Tuesday, April 7, 2009

Electric Goes Acoustic


Big Bill Broonzy, Black Brown and White. Black, Brown, and White. Evidence, 26062, 1995.

Big Bill Broonzy, as mentioned, was first an urban and electric 1950s performer of the sort that has recently been catalogued in this playlist. His acoustic sound on this track is the direct result of what he perceived his audience—1960s white college campus liberals—to want. In other words, his blues were made in part at the behest of what the music could do for him, not what the music was originally, and to the students themselves this could not have sounded more authentic. And yet, despite an arguable sort of artifice in his motivation (again, arguable), what Big Bill Broonzy manages to end up doing here is to readapt roots (acoustic guitar soloing) to drastic new meaning: the meaning of civil rights. Thus, blues is about beginning with roots, assessing an audience, and still making an art of new meaning.

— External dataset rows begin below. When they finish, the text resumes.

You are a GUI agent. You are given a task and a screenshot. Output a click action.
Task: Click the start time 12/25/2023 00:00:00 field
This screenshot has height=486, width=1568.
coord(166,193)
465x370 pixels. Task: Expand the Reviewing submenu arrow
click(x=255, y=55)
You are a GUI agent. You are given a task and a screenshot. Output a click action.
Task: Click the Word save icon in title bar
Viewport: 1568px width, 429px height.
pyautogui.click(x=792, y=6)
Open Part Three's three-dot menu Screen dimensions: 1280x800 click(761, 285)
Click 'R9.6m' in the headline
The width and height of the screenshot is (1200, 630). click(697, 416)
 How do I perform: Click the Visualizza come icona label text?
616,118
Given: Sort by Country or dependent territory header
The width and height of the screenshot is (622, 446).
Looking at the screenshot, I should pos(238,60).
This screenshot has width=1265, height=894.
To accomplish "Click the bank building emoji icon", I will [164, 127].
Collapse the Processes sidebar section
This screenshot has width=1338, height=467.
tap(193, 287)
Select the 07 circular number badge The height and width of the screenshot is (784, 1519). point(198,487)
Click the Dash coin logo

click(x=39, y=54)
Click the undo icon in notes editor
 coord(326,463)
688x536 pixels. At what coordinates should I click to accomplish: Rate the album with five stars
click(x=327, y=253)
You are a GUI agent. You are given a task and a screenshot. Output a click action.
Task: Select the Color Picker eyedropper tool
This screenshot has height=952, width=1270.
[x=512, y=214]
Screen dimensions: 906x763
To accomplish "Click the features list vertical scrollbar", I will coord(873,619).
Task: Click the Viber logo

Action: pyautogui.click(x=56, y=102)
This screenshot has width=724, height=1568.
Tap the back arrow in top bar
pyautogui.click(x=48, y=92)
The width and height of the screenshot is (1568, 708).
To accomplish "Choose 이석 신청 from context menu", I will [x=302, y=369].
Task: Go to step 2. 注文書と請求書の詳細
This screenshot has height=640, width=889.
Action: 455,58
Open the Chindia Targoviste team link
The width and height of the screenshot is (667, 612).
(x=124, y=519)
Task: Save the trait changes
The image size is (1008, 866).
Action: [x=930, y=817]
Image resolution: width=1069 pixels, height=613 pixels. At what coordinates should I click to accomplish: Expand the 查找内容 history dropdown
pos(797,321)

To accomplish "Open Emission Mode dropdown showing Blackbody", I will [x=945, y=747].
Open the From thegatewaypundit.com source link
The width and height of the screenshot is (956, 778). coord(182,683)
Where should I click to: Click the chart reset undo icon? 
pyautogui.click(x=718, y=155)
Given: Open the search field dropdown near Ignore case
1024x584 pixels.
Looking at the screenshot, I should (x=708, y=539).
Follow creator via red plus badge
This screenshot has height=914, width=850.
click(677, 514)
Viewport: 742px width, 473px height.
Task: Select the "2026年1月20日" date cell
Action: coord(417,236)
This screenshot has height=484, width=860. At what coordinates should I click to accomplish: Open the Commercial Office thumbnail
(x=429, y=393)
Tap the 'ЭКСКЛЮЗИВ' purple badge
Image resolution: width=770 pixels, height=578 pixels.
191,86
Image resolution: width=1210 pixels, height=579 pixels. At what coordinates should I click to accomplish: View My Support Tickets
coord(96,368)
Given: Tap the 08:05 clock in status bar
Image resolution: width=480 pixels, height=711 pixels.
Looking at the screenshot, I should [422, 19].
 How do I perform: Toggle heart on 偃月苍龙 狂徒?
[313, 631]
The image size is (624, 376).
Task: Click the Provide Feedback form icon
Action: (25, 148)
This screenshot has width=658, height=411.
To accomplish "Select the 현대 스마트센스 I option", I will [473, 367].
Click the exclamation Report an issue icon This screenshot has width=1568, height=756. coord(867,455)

John Lee Hooker, Boom Boom. Urban Blues. Beat Goes On, 122, 1967.

John Lee Hooker, Boom Boom. John Lee Hooker, Live At Newport. Vanguard, 79703, 2002.

Here is another example of how common beliefs about the blues—among them, that music made for an audience is less authentic than music made for the soul, and that the authentic spectrum of history follows blues from acoustic to electric—are simply false. “Boom Boom” is famous for its hard electricity, that urban boogie beat and sexually satanic expressiveness; yet, in this rendition, John Lee Hooker takes the music in an entirely different direction, at the request and encouragement of the liberal thinkers at the Newport Folk Festival, for whom acoustic sound is the only vehicle for real and personal expression. This is, in some ways, the opposite of what Bob Dylan was doing one stage over; this song is the taking of electric roots and molding an individual niche with the audience by “going acoustic.” Yet, bluesmen who take their cue from an audience still hold the trump card of owning the music, owning its meaning, and owning the experience from which that meaning was made and can still make an honest living.